#### TASK GOAL:
From the first line to the last, copy the listing exactly and omit the images.

+-------+

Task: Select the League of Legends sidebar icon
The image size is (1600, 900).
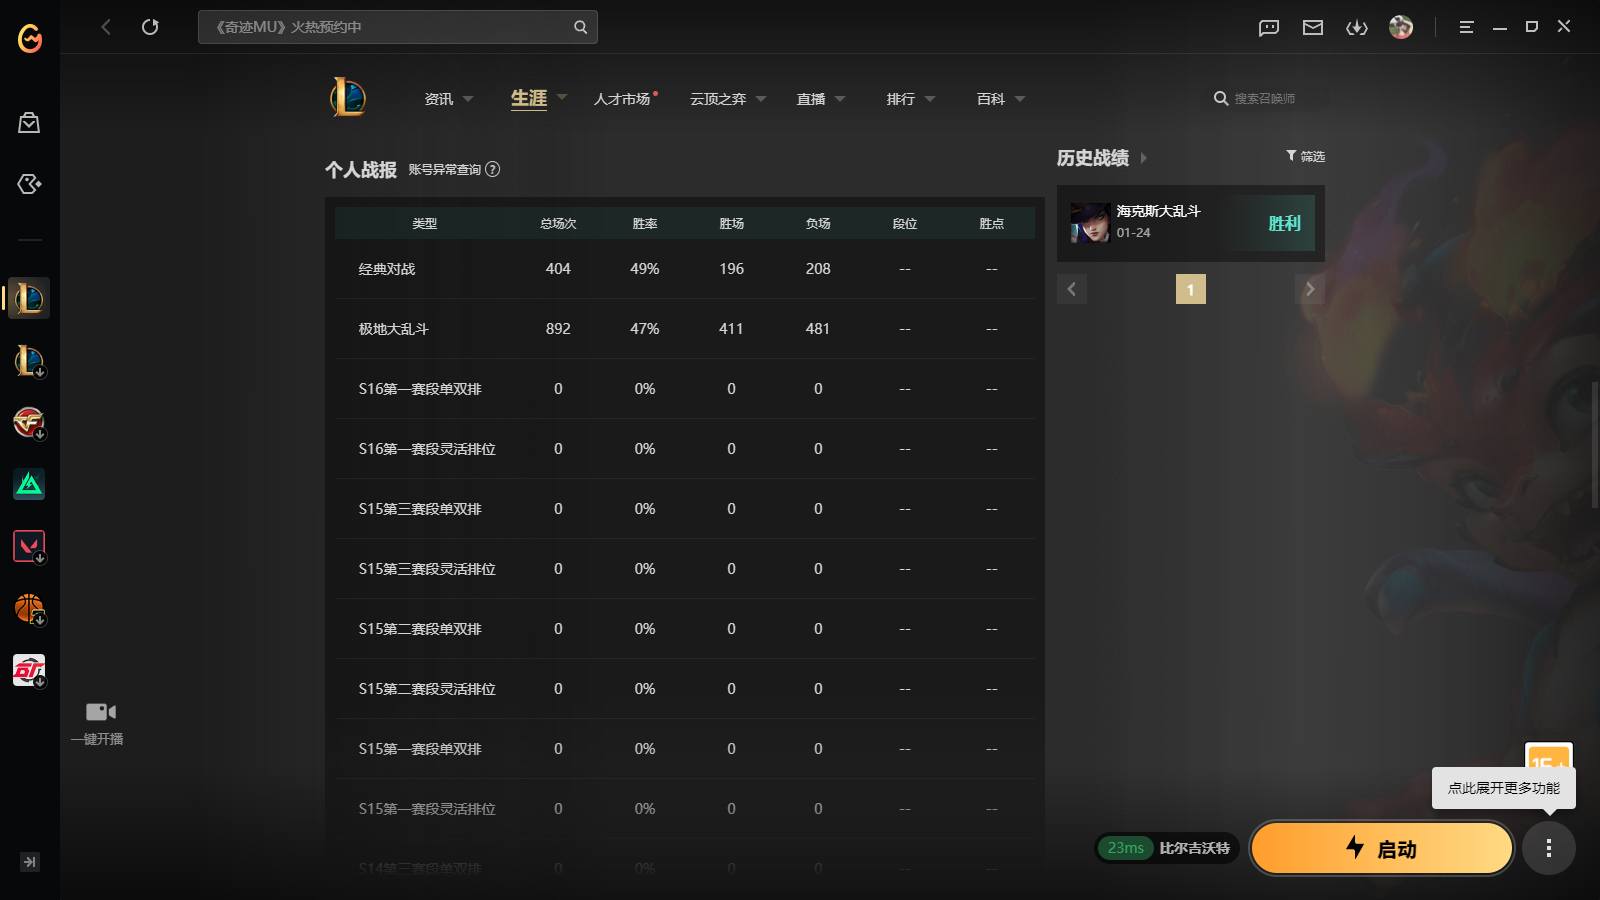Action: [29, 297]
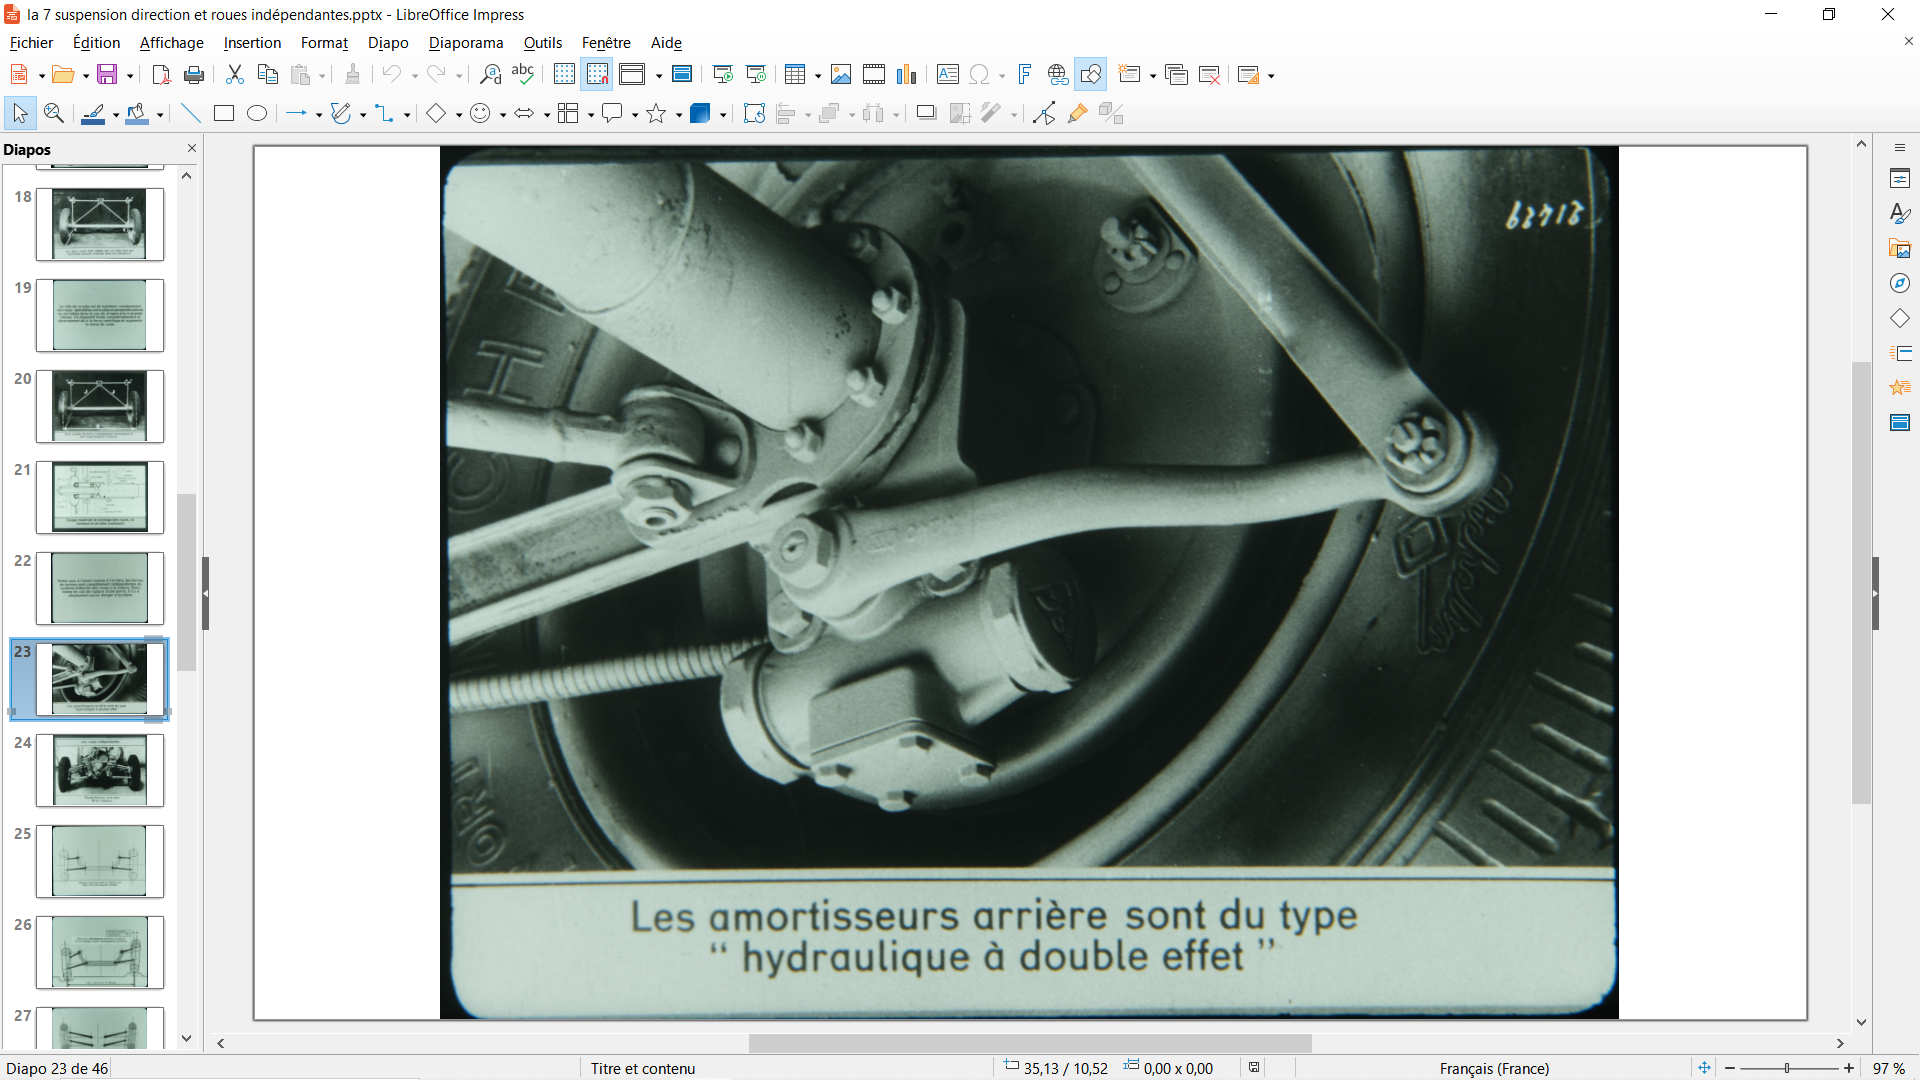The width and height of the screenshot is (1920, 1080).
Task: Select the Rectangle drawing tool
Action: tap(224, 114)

+-------+

#### ANSWER SECTION:
Task: Select the League of Legends sidebar icon
The image size is (1600, 900).
Action: [29, 297]
The width and height of the screenshot is (1920, 1080).
Task: Select the Rectangle drawing tool
Action: tap(224, 114)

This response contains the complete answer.